Among student projects on display were Acoustic Shield from Texas A & M University, a reliable, cost-effective gunshot detection sensor designed to decrease notification time for first responders and Fluition LLC, Grand Valley State University, a revolutionary rehabilitation device that reduces clinician injuries and patient recovery times. Acoustic Shield grew out of an idea from a disabled policeman, Luke Neese, who was motivated by the Sandy Hook shooting in Newtown CT December 2012.

Students from Morgan State University competed in the poster session with a social entrepreneurship idea to decrease recidivism in prisons through a software program providing support for education, job placement, and counseling. Oman Muhammad, director of their entrepreneurial development center, brought enthusiastic students Devonte King and Meaca Downing to Venture Well, both of whom clearly see their Second Chance Bmore’s potential.

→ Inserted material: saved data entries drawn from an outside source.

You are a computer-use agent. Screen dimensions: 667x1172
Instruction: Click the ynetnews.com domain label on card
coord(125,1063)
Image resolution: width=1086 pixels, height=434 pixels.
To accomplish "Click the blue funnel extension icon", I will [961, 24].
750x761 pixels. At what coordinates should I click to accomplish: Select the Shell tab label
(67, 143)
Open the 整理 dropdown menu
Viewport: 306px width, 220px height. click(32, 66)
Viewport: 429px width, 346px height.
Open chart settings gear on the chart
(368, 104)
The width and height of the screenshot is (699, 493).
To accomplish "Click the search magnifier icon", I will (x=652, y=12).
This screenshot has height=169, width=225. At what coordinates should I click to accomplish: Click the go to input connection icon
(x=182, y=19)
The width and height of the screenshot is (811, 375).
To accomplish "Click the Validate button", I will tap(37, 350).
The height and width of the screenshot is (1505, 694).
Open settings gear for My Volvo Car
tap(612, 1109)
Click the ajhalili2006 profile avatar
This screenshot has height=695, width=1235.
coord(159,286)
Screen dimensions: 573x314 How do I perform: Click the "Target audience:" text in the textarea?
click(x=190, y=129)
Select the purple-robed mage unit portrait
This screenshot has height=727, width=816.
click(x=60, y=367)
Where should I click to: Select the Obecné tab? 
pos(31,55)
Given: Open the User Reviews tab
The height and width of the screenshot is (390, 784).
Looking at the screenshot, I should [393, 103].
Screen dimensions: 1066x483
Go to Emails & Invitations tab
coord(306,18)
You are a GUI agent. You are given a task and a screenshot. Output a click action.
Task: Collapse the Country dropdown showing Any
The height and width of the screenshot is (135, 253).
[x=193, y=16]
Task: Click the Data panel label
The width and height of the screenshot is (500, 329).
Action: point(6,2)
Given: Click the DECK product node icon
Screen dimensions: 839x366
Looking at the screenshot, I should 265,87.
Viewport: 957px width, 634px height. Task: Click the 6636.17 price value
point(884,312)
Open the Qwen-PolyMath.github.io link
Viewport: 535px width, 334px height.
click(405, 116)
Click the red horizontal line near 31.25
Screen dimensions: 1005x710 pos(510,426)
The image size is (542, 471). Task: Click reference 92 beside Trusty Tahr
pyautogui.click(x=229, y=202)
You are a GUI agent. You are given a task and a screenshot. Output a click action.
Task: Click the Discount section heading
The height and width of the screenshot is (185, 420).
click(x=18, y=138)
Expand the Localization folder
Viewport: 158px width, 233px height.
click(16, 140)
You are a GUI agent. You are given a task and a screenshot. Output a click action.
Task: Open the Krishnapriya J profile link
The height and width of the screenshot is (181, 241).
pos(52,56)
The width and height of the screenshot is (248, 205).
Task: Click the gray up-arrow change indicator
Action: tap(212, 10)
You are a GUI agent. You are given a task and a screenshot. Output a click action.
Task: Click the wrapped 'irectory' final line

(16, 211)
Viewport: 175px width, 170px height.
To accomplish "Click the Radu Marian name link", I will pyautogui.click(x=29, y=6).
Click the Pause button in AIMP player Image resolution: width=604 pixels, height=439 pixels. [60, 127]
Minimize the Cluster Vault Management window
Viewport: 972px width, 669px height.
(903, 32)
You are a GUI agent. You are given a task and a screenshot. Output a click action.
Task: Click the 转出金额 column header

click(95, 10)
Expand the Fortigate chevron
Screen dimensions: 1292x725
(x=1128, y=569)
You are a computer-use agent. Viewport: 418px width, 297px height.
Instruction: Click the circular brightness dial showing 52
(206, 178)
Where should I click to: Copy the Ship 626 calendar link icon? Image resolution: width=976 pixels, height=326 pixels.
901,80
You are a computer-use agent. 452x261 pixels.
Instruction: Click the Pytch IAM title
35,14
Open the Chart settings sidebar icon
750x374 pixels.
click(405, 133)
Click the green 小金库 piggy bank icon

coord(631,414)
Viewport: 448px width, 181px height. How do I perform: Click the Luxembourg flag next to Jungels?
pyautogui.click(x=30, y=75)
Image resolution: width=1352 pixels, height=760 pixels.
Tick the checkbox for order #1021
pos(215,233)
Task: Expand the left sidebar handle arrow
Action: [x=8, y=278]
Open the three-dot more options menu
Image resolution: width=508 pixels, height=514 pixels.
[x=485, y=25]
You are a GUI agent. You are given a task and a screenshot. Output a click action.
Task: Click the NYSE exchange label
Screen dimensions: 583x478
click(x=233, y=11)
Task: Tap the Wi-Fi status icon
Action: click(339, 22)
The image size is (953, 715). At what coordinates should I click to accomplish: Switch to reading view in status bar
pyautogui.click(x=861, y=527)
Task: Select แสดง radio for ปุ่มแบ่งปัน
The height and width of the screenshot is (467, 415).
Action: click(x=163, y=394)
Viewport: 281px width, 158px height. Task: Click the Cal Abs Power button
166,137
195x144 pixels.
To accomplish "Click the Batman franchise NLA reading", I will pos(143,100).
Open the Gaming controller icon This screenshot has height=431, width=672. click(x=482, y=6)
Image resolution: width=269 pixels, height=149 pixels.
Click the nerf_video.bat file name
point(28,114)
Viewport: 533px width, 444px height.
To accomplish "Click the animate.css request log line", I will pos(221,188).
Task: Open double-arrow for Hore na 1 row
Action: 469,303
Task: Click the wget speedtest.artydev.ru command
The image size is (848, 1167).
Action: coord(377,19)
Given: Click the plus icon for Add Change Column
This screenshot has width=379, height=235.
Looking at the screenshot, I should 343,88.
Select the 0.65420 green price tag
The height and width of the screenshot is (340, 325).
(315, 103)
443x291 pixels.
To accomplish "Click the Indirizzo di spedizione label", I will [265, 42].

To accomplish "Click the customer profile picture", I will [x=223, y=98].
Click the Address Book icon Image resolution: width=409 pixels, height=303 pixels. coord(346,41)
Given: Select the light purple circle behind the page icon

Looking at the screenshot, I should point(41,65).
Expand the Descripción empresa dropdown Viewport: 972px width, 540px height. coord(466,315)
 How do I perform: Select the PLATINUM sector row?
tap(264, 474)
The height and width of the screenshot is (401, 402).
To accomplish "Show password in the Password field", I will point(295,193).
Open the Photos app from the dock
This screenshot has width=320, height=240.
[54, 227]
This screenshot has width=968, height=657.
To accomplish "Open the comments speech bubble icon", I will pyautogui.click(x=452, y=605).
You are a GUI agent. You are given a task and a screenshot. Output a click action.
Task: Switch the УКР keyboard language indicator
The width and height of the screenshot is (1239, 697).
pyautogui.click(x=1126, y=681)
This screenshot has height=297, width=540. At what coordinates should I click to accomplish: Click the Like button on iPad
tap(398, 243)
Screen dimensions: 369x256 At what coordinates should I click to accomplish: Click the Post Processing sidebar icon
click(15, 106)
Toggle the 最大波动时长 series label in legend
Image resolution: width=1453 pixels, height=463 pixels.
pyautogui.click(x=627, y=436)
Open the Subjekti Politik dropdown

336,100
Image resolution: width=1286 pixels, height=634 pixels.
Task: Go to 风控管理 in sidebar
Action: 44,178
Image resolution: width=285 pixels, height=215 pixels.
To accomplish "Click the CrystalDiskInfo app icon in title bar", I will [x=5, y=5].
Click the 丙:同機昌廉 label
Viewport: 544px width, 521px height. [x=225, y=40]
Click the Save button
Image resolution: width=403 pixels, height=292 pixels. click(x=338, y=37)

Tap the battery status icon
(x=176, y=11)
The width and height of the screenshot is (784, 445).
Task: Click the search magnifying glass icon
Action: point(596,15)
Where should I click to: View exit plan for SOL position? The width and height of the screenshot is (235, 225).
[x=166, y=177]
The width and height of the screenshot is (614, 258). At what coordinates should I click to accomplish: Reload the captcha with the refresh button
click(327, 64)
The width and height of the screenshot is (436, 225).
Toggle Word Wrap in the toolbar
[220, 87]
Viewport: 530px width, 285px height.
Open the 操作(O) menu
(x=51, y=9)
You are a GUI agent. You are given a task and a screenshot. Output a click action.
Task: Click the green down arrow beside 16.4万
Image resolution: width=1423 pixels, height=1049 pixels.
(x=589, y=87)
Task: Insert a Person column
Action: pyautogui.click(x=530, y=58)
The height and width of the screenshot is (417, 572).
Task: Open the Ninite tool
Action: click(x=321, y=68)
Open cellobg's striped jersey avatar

Venture Well and National Science Foundation personnel hosted a session, “All Things I-Corps”, to explain the government’s commitment to entrepreneurship and innovation. I-Corps, President Obama’s featured component in his Innovation and Technology Plan, has enabled over 650 teams from universities across the country to complete a program moving products out of the lab and into the market. Teams are composed of academic researchers, student entrepreneurs, and business mentors.

The conference closed with a exceptional Open Minds showcase and reception in the Portland Collaborative Life Sciences Building featuring the best student teams and their prototype products. Complete with music and hors d’oeuvres, it was a fitting conclusion to a brilliant, collaborative conference.